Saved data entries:
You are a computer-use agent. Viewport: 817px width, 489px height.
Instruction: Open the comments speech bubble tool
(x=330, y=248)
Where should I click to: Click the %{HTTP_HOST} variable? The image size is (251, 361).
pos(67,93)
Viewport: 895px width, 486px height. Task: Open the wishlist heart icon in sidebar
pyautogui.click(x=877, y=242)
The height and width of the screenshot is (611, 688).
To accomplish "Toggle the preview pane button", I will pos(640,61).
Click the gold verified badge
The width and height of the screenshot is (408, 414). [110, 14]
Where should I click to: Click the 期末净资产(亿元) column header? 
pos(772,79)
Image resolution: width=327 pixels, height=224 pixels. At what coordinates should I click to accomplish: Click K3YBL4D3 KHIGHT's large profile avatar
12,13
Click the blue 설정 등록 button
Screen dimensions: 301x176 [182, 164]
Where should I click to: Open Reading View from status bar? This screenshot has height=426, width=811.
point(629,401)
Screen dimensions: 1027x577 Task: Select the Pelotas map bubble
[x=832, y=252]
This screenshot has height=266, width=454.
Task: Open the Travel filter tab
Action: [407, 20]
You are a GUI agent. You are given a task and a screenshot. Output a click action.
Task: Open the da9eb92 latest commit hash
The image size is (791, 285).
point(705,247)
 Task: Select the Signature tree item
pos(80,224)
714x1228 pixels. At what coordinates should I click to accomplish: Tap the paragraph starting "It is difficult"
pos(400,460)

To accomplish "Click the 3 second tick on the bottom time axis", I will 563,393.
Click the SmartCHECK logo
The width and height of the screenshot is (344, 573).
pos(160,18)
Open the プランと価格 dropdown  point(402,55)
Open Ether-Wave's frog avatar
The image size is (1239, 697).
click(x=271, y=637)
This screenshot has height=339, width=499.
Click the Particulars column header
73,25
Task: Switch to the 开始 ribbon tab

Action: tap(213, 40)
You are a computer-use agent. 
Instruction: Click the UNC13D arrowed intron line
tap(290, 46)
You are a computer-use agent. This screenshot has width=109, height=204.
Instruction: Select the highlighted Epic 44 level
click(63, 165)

__Problem to work on__. Reproduce each line above without any alteration.

__Result for this task__.
You are a computer-use agent. Viewport: 817px width, 489px height.
Instruction: Open the comments speech bubble tool
(x=330, y=248)
Where should I click to: Click the %{HTTP_HOST} variable? The image size is (251, 361).
pos(67,93)
Viewport: 895px width, 486px height. Task: Open the wishlist heart icon in sidebar
pyautogui.click(x=877, y=242)
The height and width of the screenshot is (611, 688).
To accomplish "Toggle the preview pane button", I will pos(640,61).
Click the gold verified badge
The width and height of the screenshot is (408, 414). [110, 14]
Where should I click to: Click the 期末净资产(亿元) column header? 
pos(772,79)
Image resolution: width=327 pixels, height=224 pixels. At what coordinates should I click to accomplish: Click K3YBL4D3 KHIGHT's large profile avatar
12,13
Click the blue 설정 등록 button
Screen dimensions: 301x176 [182, 164]
Where should I click to: Open Reading View from status bar? This screenshot has height=426, width=811.
point(629,401)
Screen dimensions: 1027x577 Task: Select the Pelotas map bubble
[x=832, y=252]
This screenshot has height=266, width=454.
Task: Open the Travel filter tab
Action: [407, 20]
You are a GUI agent. You are given a task and a screenshot. Output a click action.
Task: Open the da9eb92 latest commit hash
The image size is (791, 285).
point(705,247)
 Task: Select the Signature tree item
pos(80,224)
714x1228 pixels. At what coordinates should I click to accomplish: Tap the paragraph starting "It is difficult"
pos(400,460)

To accomplish "Click the 3 second tick on the bottom time axis", I will 563,393.
Click the SmartCHECK logo
The width and height of the screenshot is (344, 573).
pos(160,18)
Open the プランと価格 dropdown  point(402,55)
Open Ether-Wave's frog avatar
The image size is (1239, 697).
click(x=271, y=637)
This screenshot has height=339, width=499.
Click the Particulars column header
73,25
Task: Switch to the 开始 ribbon tab

Action: tap(213, 40)
You are a computer-use agent. 
Instruction: Click the UNC13D arrowed intron line
tap(290, 46)
You are a computer-use agent. This screenshot has width=109, height=204.
Instruction: Select the highlighted Epic 44 level
click(63, 165)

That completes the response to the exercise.